My heart leaps up: A sense of wonder

I don’t know much about literature. That’s my Love’s department – although she has gotten me hooked.

I didn’t take any literature courses in college. I had one high school literature course: Huckleberry Finn, The Great Gatsby, a novel by Dickens (which left so little impression on me that I don’t remember its plot or title) and some poetry.
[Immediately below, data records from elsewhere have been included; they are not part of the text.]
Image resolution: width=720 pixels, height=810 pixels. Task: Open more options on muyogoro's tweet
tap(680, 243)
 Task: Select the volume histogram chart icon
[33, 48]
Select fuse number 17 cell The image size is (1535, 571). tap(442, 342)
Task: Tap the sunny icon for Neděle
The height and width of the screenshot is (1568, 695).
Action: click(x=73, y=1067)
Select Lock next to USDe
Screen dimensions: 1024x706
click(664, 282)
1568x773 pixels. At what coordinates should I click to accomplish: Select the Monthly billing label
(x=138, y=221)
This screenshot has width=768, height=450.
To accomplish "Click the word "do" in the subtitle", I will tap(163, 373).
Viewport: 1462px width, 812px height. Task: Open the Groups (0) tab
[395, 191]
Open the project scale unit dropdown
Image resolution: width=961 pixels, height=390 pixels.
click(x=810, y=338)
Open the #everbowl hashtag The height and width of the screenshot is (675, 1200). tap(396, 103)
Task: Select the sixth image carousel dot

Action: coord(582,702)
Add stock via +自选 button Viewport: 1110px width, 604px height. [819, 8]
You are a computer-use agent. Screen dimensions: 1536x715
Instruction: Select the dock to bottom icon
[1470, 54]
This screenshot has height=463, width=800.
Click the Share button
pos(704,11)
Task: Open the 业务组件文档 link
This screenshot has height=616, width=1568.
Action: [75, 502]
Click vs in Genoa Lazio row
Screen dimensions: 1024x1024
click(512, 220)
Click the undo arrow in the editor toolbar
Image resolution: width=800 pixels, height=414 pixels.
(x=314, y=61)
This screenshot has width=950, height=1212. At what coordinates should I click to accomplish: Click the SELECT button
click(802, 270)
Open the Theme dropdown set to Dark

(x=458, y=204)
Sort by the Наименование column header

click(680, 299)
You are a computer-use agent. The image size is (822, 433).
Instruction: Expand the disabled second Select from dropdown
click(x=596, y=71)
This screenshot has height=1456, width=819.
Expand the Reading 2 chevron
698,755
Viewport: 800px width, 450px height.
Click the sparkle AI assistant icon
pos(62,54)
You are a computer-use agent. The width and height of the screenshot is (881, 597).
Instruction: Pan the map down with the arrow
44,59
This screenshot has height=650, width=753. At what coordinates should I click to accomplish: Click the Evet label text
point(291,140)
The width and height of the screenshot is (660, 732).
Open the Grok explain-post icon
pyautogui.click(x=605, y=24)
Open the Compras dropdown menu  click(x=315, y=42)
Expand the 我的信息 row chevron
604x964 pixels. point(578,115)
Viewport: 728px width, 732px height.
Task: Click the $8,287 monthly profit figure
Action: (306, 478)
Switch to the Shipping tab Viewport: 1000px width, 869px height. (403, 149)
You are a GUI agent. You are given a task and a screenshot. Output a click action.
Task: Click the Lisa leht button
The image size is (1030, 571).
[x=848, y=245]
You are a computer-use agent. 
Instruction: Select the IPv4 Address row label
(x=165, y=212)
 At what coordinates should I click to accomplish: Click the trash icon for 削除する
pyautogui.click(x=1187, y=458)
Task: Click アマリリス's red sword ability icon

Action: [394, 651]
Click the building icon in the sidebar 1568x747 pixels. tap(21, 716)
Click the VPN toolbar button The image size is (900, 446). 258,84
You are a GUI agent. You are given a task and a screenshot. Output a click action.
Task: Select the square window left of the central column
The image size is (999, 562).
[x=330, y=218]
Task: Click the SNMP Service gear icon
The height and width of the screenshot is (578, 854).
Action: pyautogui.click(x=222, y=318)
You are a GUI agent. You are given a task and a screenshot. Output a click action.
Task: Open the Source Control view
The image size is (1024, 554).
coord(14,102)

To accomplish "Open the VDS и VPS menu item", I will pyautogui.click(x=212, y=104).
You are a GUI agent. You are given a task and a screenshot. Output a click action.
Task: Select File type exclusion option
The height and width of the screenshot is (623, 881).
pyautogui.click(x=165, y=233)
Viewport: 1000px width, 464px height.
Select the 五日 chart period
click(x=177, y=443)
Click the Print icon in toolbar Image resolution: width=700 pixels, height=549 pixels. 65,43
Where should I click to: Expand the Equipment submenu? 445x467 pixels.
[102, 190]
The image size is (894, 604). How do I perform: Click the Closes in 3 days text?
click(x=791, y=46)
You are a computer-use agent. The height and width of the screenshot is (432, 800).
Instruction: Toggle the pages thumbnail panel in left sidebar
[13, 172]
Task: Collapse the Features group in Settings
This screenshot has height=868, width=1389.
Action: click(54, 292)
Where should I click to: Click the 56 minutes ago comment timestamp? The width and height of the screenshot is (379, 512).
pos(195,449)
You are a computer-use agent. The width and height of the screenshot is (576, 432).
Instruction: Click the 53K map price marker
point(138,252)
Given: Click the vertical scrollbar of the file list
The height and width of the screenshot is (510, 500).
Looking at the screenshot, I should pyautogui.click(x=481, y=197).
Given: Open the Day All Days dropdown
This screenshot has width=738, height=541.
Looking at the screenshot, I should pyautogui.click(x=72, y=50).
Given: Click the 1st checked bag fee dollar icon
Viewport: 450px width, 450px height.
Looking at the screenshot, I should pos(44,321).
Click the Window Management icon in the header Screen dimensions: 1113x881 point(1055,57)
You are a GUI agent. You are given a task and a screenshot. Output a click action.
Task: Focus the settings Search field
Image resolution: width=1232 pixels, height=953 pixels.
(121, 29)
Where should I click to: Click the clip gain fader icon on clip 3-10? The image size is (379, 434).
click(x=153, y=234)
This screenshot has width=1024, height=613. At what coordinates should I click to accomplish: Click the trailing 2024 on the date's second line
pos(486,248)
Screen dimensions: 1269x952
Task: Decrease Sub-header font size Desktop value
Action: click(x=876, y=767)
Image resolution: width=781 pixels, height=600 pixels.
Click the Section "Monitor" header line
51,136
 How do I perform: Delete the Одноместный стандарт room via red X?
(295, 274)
I didn’t see the point of poetry, with one exception: My heart leaps up, by William Wordsworth. My Dad will recite it at the drop of a hat. It’s been a touchstone of my life.

Why?

When I was very small, Dad told me,

Never lose your sense of wonder.

Whenever a meteor shower was predicted, Dad would take me out into the mountains, where the air would be clear and free of light pollution. We would lay on our backs and look up at the sky and watch the show. He’d tell me,

Never lose your sense of wonder.

When I was small he showed me a video tape of Galloping Gertie. He told me,

Never lose your sense of wonder.

Whenever a thunderstorm was predicted, he and I would sit out on the porch swing and watch it roll in over the mountains, the black line of clouds, the indistinct lightning in the clouds and beyond the mountains, the guttural rumble of distant thunder.

The smell, from afar off, of approaching rain in the high desert.

Then the flash of lightning nearby, the crack of thunder, the smell of ozone, the pummeling rain, pouring over the eaves on the far side of the porch.

He’d tell me,

Never lose your sense of wonder.

The older I get, the more important that is to me, the more profound it seems to me. He doesn’t need to tell me,

Never lose your sense of wonder.

It’s the one thing I want to pass on to my children.

Never lose your sense of wonder.


I’m in love for the first time at age 35. I’m glad I never lost my sense of wonder.

Thanks, Dad.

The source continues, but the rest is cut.